== Data for this exercise
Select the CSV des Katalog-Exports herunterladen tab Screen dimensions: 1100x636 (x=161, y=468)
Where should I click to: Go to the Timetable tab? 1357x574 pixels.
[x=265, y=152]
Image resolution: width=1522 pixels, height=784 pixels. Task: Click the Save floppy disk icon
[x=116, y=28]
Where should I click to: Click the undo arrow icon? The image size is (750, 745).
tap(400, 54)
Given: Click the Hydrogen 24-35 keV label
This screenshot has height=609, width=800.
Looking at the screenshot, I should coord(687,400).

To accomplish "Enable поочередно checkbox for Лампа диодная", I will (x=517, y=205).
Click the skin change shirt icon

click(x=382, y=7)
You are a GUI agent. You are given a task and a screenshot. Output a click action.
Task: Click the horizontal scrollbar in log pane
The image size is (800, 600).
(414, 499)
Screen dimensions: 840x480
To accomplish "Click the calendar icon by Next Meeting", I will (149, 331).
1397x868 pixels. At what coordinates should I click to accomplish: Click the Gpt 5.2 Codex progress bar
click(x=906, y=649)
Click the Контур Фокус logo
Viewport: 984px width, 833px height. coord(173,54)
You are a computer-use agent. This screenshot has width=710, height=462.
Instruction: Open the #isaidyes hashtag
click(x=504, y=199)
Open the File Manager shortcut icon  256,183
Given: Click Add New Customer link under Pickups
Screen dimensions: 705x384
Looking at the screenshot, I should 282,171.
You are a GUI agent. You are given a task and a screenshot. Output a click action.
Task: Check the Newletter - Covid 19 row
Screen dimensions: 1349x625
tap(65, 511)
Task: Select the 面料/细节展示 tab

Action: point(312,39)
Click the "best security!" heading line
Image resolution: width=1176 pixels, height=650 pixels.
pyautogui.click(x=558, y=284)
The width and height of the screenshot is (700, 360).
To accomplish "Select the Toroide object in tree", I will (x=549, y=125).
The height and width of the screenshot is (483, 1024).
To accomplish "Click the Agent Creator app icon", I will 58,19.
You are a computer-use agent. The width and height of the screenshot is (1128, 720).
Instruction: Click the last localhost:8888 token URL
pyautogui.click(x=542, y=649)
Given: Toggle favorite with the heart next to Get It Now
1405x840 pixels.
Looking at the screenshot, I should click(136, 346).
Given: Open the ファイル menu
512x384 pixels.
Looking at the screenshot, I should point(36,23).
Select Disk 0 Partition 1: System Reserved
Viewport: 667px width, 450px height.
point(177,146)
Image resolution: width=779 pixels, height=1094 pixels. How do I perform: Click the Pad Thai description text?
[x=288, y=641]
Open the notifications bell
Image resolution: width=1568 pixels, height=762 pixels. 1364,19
====
Your task:
Within the listing above, filter for lines holding the string "computer" and copy each one.

Written solution:
You are a computer-use agent. This screenshot has width=710, height=462.
You are a computer-use agent. The width and height of the screenshot is (1128, 720).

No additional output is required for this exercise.